久松逹央氏「キレイゴトぬきの農業論」を読んで

世田谷ものづくり学校に拠点をおくスクーリングパッドの農業ビジネスデザイン学部。私はこの4期。

そんなご縁で声をかけていただき、久松逹央氏の出版記念会に。

「日本で一番、農薬にやさしい有機農家」

以前にも一度久松さんと場を同じくした機会があったのですが、その時はどんな方なのかもよく知らないままご挨拶。

その後、あるサイトで久松さんの「奇跡のりんごは時代劇だ!」で始まるシリーズ鼎談を「あ、あの時の!」と思いつつ読み進めるうちに、「ぜひお話を伺ってみたい」と思ったところでのお誘い。完璧なタイミングでした。

有機だから安全、は神話にすぎない

その著書「キレイゴトぬきの農業論」で、

有機だから安全
有機だから美味しい

有機だから環境にいい

 

は、神話にすぎないと言い切ります。

 

すべてにおいて同意できるかは別として、「なんとなく」のイメージで語るのではなく、彼の中で論理的に組み立てた言葉になっていることに好感。
(私自身、有機だから美味しいと思ったことは実は一度もありません。有機でもおいしいものとおいしくないものがあるし、慣行栽培のものはすべて有機に味で劣ると思ったこともありません。)

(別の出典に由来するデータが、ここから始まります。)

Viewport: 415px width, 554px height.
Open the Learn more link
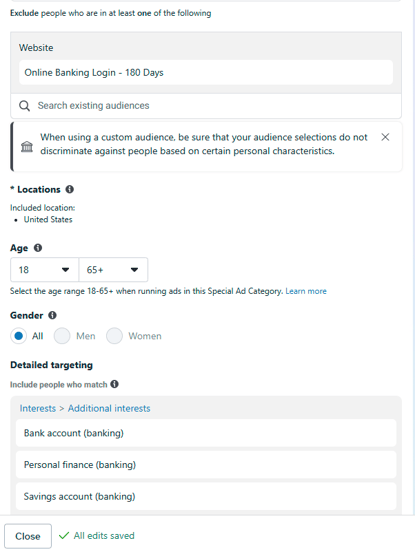[x=306, y=291]
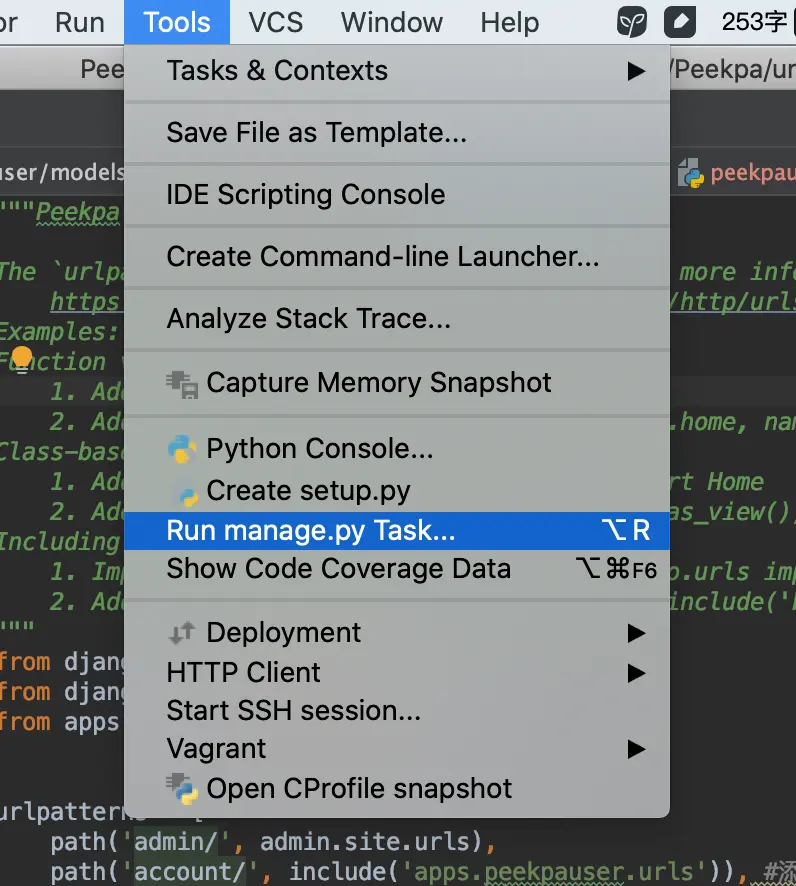Click the Deployment arrows icon
Screen dimensions: 796x886
(182, 633)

健康な野菜を追求したら、有機農業という「手段」が最適だっただけのこと

「健康な野菜」を作りたい。

あえて厳しい環境に晒すことによって健康でないものを淘汰させる「有機農業の選別機能」そして、作物を健康に育てるためには、畑の生き物を多様に保つのが近道。だから、有機農業という「手段」を選んだだけのこと。

 

このわかりやすさが、久松さんの特徴。


もともと農家ではなくビジネスの世界からの脱サラ組。

そのために、農業界で常識とされていることにも「え?違う方法でできないの?」と疑ってみる。痛快です。

 

「職人の、特殊な世界だと思われている農業に合理性を持ち込み、科学的・論理的なアプローチで栽培や経営を組み立てるのは、なかなか痛快な作業です」ご本人も「痛快」の言葉を使われています。

 

土浦に畑を持つことから3.11の影響も少なくなく、もうダメかも、と、畑で涙を流したこともあるといいます。どん底も経験した中からでてきた本音の言葉の数々。

 

ともすれば感情論、感覚論でばかり語られてきた農業界に、久松さんという論理的思考を得意とする語り部が現れたことは、これからの日本の農業への光、かもしれません。